Thursday, June 05, 2008
A Shemittah Miracle
For nine years it sat in the backyard and did nothing more than produce a few leaves. Then, two years ago, we were amazed to discover that this mongrel tree was really an apricot tree. Sadly, I soon discovered that the fruit was full of worms. The local gardener, Roni, explained that it I act against the egg-bearing flies by the following Pesach, the fruit would be OK.
So, the following Pesach, I spent NIS100 for yellow sticky pads and hung them all around the tree. The results were cosi-cosi. We harvested about 20 apricots, got to take Terumot and Maaserot with a blessing; but about half still had worms.
This year is Shemittah. So I did nothing (figuring that even if putting up the fly traps was allowed, why waste the NIS100, which is now worth 33% more).
Then God took a hand, and the above is the result. The tree is overloaded with beautiful apricots, and nary a worm anywhere! In fact, the entire town is brimming with apricots, pomegranites and (soon) grapes. The cherry trees are sagging (except for my neighbor who scrupulously removed all of his cherries- despite Shemittah rules). It's absolutely incredible (and visually beautiful).
During Shemittah, the fruit is ownerless and anyone can partake. It belongs to all. It comes from God. The local chat list is full of e-mails declaring fruit hefker (ownerless).

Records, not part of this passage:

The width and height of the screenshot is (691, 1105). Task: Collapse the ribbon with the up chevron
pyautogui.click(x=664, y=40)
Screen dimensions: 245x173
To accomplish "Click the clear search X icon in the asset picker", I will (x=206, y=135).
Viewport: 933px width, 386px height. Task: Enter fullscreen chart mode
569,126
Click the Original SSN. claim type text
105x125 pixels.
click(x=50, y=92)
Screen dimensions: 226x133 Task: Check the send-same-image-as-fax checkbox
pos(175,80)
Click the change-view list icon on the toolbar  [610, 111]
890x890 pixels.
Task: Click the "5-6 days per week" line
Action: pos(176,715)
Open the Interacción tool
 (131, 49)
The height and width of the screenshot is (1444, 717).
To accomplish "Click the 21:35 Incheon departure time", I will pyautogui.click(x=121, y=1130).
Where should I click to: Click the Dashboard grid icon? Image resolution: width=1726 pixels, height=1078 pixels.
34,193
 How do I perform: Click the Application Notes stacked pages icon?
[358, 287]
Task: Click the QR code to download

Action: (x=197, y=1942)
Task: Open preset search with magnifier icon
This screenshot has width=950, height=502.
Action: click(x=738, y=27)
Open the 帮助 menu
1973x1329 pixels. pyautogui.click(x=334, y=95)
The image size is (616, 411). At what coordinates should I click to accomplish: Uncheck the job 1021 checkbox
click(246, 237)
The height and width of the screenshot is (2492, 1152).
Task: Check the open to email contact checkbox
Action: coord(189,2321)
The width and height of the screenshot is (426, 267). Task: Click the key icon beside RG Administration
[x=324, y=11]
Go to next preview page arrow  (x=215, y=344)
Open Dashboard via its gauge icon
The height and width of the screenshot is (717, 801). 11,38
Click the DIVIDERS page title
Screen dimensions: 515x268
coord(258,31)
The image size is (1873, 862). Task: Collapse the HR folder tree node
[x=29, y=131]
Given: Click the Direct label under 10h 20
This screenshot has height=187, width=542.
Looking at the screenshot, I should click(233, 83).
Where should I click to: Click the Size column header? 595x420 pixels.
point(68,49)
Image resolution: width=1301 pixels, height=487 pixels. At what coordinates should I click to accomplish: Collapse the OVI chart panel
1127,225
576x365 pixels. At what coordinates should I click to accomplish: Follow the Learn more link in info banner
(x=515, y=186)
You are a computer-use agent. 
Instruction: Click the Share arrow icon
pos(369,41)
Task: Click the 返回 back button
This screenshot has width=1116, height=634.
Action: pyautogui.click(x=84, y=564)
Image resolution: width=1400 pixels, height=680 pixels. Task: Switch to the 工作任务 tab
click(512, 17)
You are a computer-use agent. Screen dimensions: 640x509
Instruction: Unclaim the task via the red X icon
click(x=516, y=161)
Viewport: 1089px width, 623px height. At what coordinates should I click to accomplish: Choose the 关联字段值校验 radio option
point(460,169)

It's not exactly what the Torah promised. It is, I truly believe, a sign of Divine Providence. It's a very good sign for when Shemittah becomes a Torah commandment in a few years (for the tragic reason that assimilation and religious suicide in the Diaspora will make the Jews of Eretz Yisrael the majority of World Jewry).
Lev. 25 20-22:
And if ye shall say: 'What shall we eat the seventh year? behold, we may not sow, nor gather in our increase'; then I will command My blessing upon you in the sixth year, and it shall bring forth produce for the three years. And ye shall sow the eighth year, and eat of the produce, the old store; until the ninth year, until her produce come in, ye shall eat the old store.